Blood Tracks of the Bush : An Australian Romance
- Author: Simpson Newland
- Language: English
- Genre: Fiction
- Publisher: George Bell and Sons
- Publication date: 1900
- Publication place: U.K.
- Media type: Print
- Pages: 286 pp
- Preceded by: Paving the Way : A Romance of the Australian Bush

= Blood Tracks of the Bush: An Australian Romance =

Novel by Australian-UK writer Simpson Newland

Blood Tracks of the Bush : An Australian Romance (1900) is a novel by British-Australian writer Simpson Newland. It was his second novel.
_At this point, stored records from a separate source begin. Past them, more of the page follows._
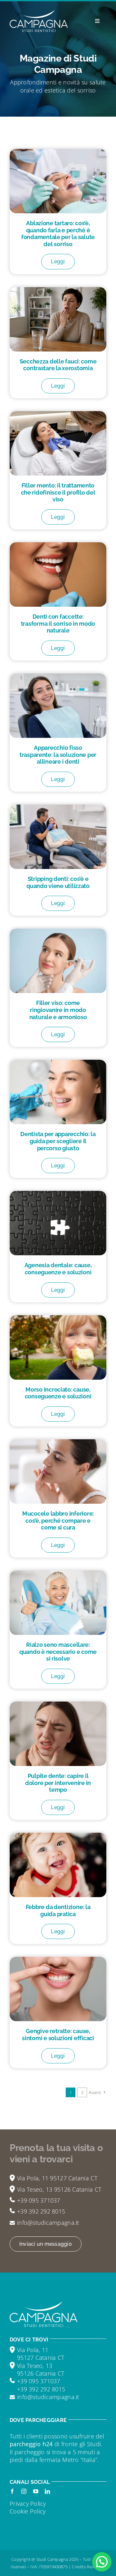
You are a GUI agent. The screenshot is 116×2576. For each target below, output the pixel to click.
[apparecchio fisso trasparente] (58, 676)
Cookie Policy (28, 2511)
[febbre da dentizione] (58, 1835)
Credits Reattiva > (88, 2567)
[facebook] (12, 2491)
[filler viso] (58, 931)
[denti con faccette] (58, 545)
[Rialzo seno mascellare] (58, 1573)
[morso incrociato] (58, 1318)
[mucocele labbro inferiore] (58, 1442)
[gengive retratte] (58, 1959)
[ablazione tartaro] (58, 152)
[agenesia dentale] (58, 1194)
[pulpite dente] (58, 1704)
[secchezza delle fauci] (58, 290)
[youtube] (35, 2491)
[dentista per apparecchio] (58, 1062)
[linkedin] (47, 2491)
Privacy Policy (28, 2503)
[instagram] (23, 2491)
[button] (101, 2561)
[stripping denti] (58, 807)
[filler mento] (58, 414)
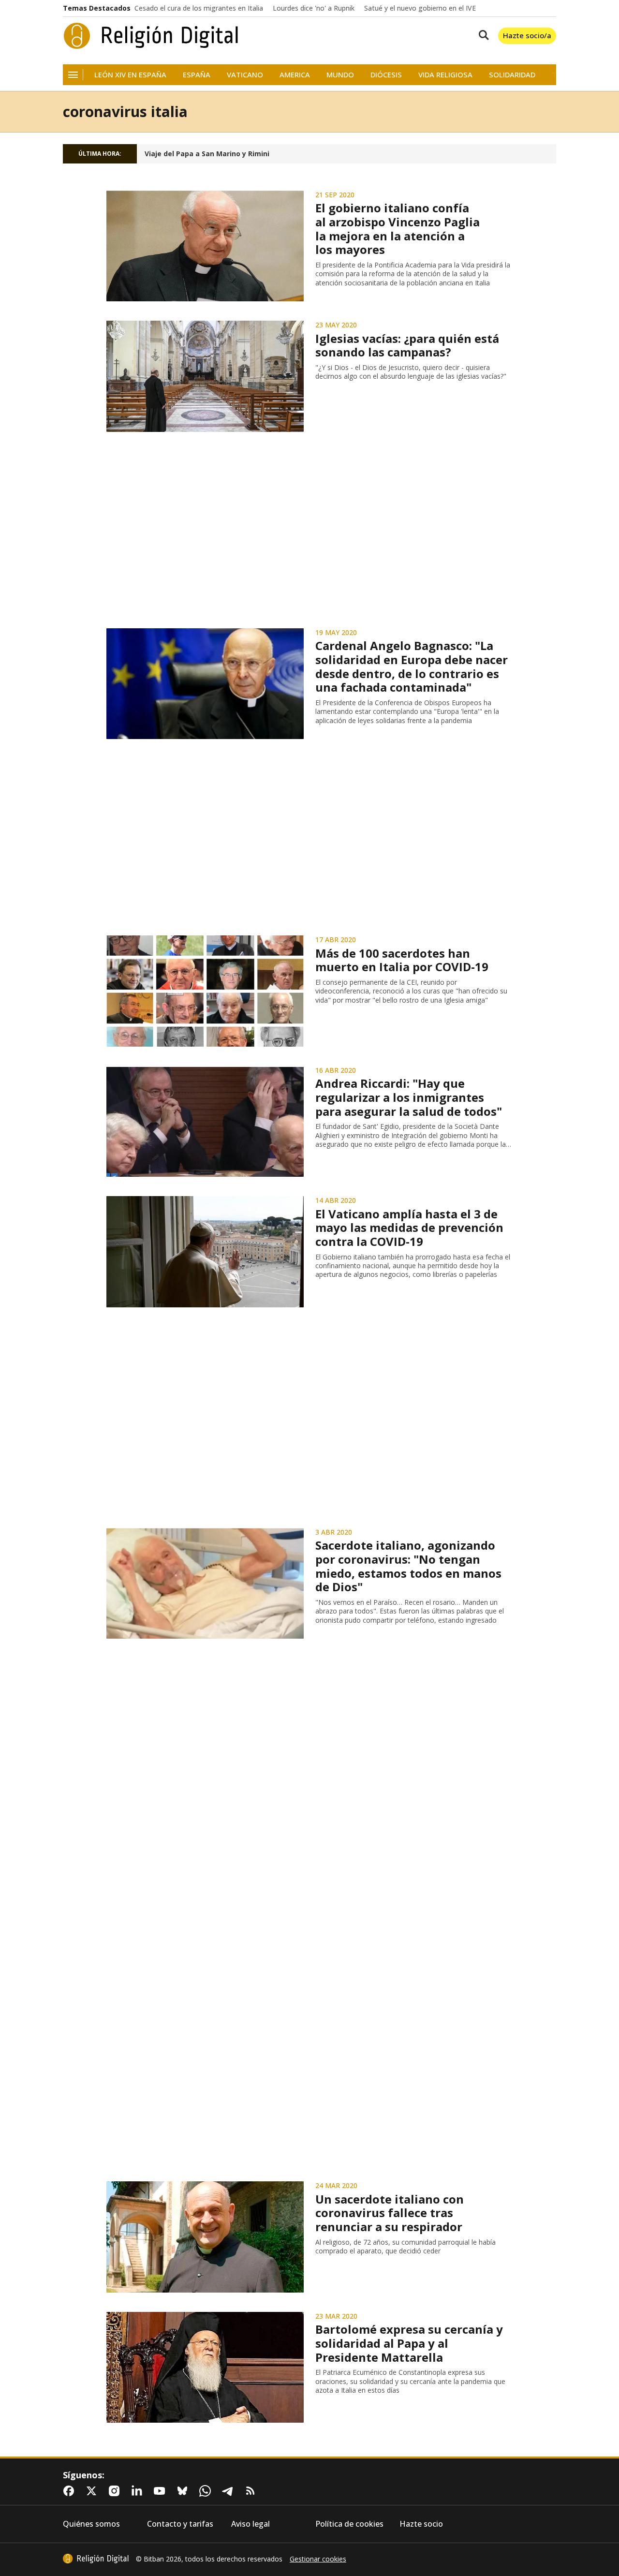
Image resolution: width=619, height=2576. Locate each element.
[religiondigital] (96, 2558)
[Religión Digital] (151, 36)
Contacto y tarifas (180, 2524)
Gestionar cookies (318, 2559)
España (196, 74)
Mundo (340, 74)
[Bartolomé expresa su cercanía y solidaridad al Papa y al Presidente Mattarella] (205, 2367)
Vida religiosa (445, 74)
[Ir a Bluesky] (184, 2491)
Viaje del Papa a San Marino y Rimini (207, 153)
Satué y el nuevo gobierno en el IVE (420, 8)
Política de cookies (349, 2524)
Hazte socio (421, 2524)
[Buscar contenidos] (481, 36)
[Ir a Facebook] (70, 2491)
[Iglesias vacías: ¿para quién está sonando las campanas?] (205, 376)
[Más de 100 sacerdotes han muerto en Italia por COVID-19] (205, 991)
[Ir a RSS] (252, 2491)
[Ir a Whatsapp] (207, 2491)
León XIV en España (130, 74)
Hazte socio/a (527, 35)
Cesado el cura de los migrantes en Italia (198, 8)
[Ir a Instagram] (116, 2491)
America (295, 74)
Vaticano (245, 74)
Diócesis (386, 74)
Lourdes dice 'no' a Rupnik (313, 8)
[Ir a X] (93, 2491)
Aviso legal (250, 2524)
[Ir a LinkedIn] (139, 2491)
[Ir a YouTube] (161, 2491)
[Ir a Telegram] (229, 2491)
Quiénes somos (91, 2524)
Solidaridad (512, 74)
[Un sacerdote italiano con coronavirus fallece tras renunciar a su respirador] (205, 2237)
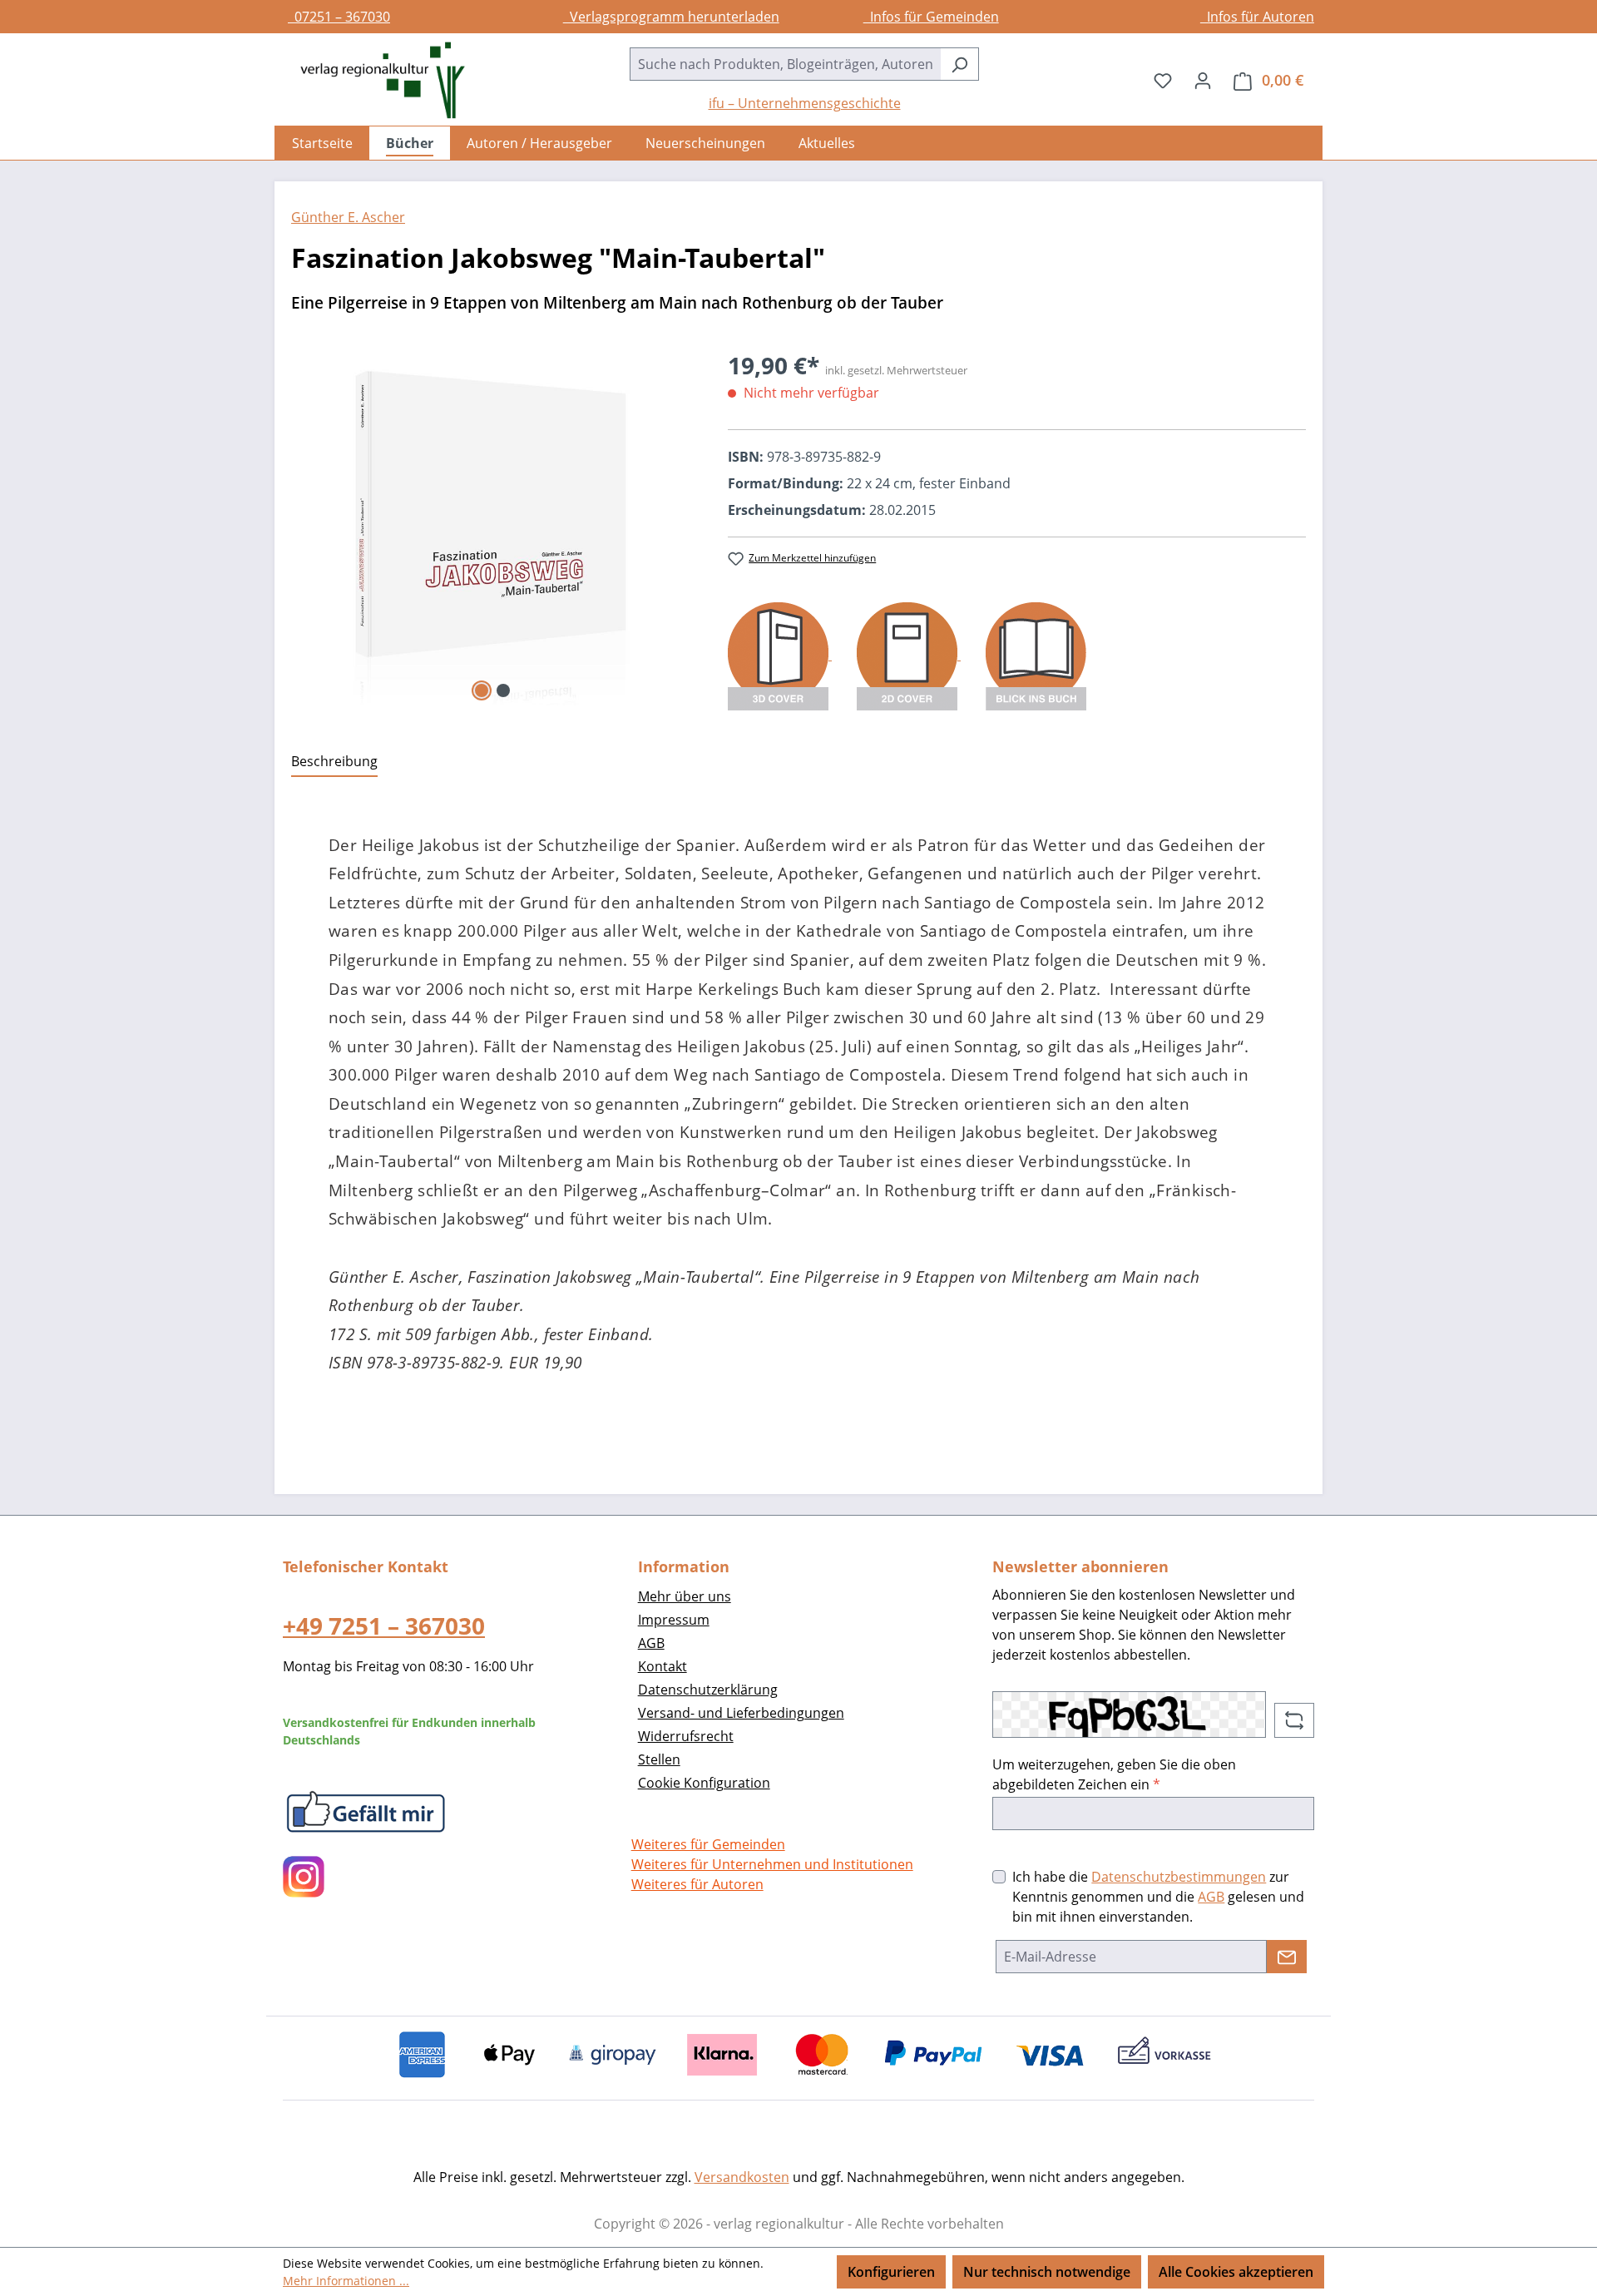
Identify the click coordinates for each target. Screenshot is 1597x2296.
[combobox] (785, 64)
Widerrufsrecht (686, 1736)
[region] (492, 526)
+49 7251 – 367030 (384, 1625)
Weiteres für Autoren (697, 1884)
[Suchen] (959, 64)
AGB (651, 1643)
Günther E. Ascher (348, 217)
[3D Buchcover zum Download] (780, 655)
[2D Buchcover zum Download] (909, 655)
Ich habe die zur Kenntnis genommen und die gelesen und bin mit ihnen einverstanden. (1158, 1897)
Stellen (659, 1759)
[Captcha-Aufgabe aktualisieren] (1294, 1720)
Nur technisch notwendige (1046, 2272)
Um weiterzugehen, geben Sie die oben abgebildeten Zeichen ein (1114, 1774)
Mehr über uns (684, 1596)
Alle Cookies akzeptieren (1236, 2272)
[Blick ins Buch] (1036, 655)
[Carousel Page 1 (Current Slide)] (481, 690)
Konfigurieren (891, 2272)
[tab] (334, 762)
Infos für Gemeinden (931, 16)
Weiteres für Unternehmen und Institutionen (772, 1864)
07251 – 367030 (339, 16)
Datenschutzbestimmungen (1178, 1877)
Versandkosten (742, 2177)
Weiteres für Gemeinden (708, 1844)
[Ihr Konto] (1203, 79)
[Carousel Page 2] (503, 690)
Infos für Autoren (1257, 16)
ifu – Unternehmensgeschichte (805, 103)
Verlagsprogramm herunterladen (671, 16)
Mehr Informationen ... (346, 2281)
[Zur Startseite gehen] (374, 80)
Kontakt (662, 1666)
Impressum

It was originally published in the United Kingdom by George Bell and Sons in 1900.

==Abstract==
"Arnold Wroithesley is heir to a heavily-encumbered English estate; to save foreclosure by his uncle (the mortgagee) Arnold, at his father's bidding, takes five thousand pounds of trust money, and goes to Australia, with the hope of making fifty thousand, so that he may save the ancestral domain...Drought ruins Arnold, who goes on a wild goose chase in Central Australia for an alleged treasure concealed in caves in a snow-capped mountain."

==Publishing history==
Following the book's initial publication by George Bell and Sons in 1900 it was subsequently published as follows:
- Serialised in Evening Journal newspaper, 1900, Adelaide, South Australia
- Gay and Bird, 1900
- Gay and Hancock, 1919

==Critical reception==
The reviewer in The Sunday Times, Sydney, noted: "As a melodramatic story of Australian back-block life this book is above the average in merit, and to those who can put aside probabilities as a necessary ingredient to fiction, it will prove highly interesting."

The Australian Dictionary of Biography noted that the book "was less successful [than his first novel], partly because inferior, but also because he courageously and accurately portrayed horrific mass-murders of Aborigines by police and pastoralists. The public was not ready for such honesty."